In 1971, I got a Fulbright to enroll at the Sorbonne and research Alexei Remizov, modernist author who emigrated from Revolutionary Petrograd to Paris and died there in 1957. My application promised a photographic essay on “Remizov’s Paris.” So, I lugged my Pentax reflex to all the places he mentioned in his writing. I needed material to turn my project into a thesis topic and began tracking down surviving oldsters in the labyrinth of Russian émigré society who had known Remizov. What now takes seconds on the Internet then took months of leg work, even with leads and high-powered help.
I had a note from Douglass College Professor Ludmilla Turkevich for Mme. Marie Avril, curator of the Bibliothèque Nationale Russian collection. She invited me for high tea at her flat near her office, overlooking tiny green Square Louvois and its stone fountain where four sculpted graces embody the four great rivers of France. In my best literary French, I told her about my project and must have made a decent impression because she later invited me to join her at the Bibliothèque for the gala opening of an exhibition she was curating about recently deceased writer Elsa Triolet. Russian-born Triolet was a Resistance activist, also wife and muse of flamboyant silver-maned French poet Louis Aragon, who appeared at the reception in a purple satin shirt and flowing black trousers, surrounded by a coterie of young male admirers. That evening Mme. Avril introduced me to Alexander, an antique dealer who knew someone who knew someone who had known Remizov. I summarized my research topic.
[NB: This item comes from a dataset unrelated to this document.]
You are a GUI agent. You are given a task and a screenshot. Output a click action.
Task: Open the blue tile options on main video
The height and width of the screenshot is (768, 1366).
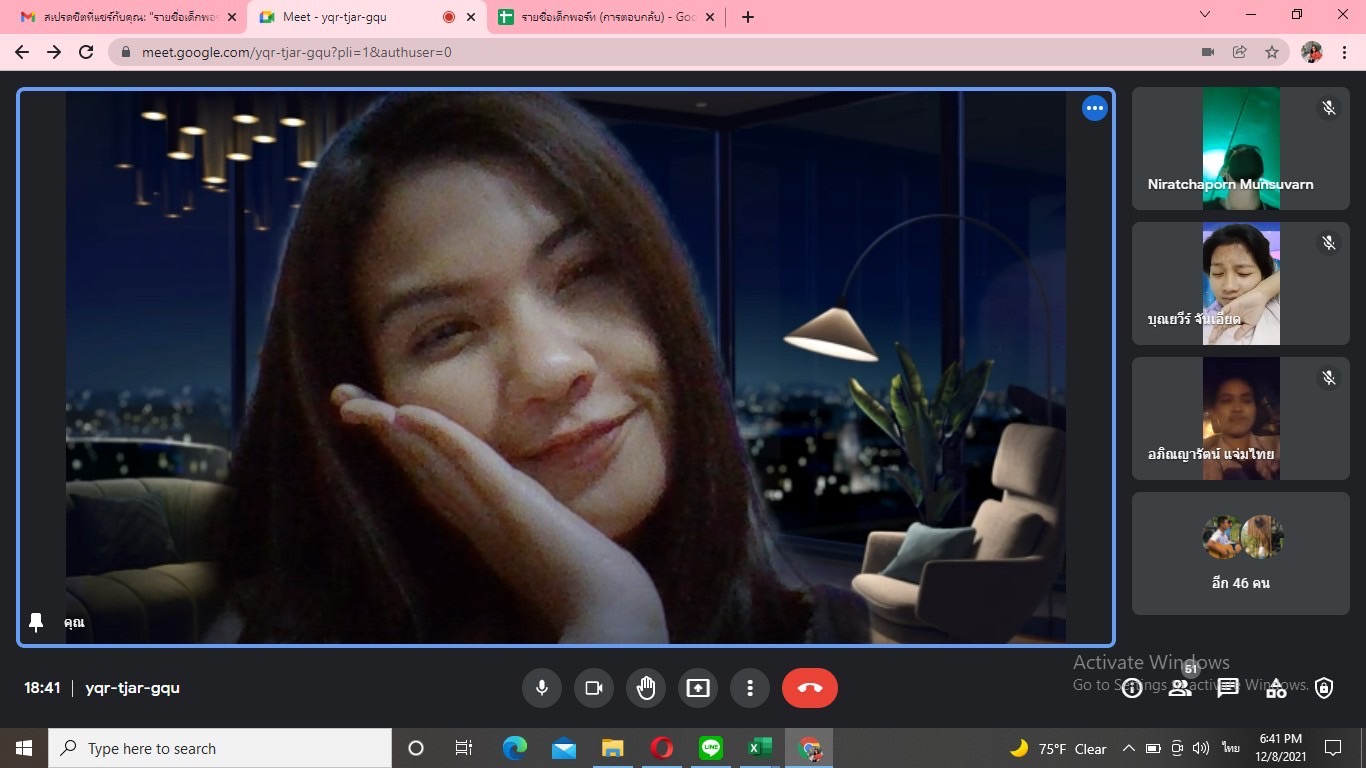[x=1095, y=108]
Instead of giving me contact info, “Sandro” as he preferred to be called, insisted on inviting me for dinner to discuss it.
Locating his address on rue Saint Anne near the stately Palais Royal gardens, I entered a rarefied world. Atop a pale stone Haussmannian building, he occupied an entire floor with high ceilings and inner balconies overlooking a big square room filled with monumental marble goddess statuary and other artwork acquired through his parents’ business on rue Saint Honoré. I thought there would be other guests, but it was a tête-à-tête. I left no blanks whatsoever in the conversation and kept a fixed distance at all times.
The table was beautifully set with exquisite china and crystal. His cook had left our dinner in the kitchen and Sandro waited on me like a butler, serving several courses of delicacies with impossible names. A rich Bordeaux was accompanied by fresh walnuts “to bring out the bouquet” (new concept!). Intrigued, but wary and impatient, I departed smoothly before the last metro.
Anther invitation followed: Maya Plisetskaya was dancing at the Paris Opera. Sandro had orchestra seats. Maya Plisetskaya was dazzling and well worth the awkwardness with my squire, but how long was he going to string me along? The clock was ticking. A full grad school ride was on hold at NYU the next step in my career plan towards a professorship.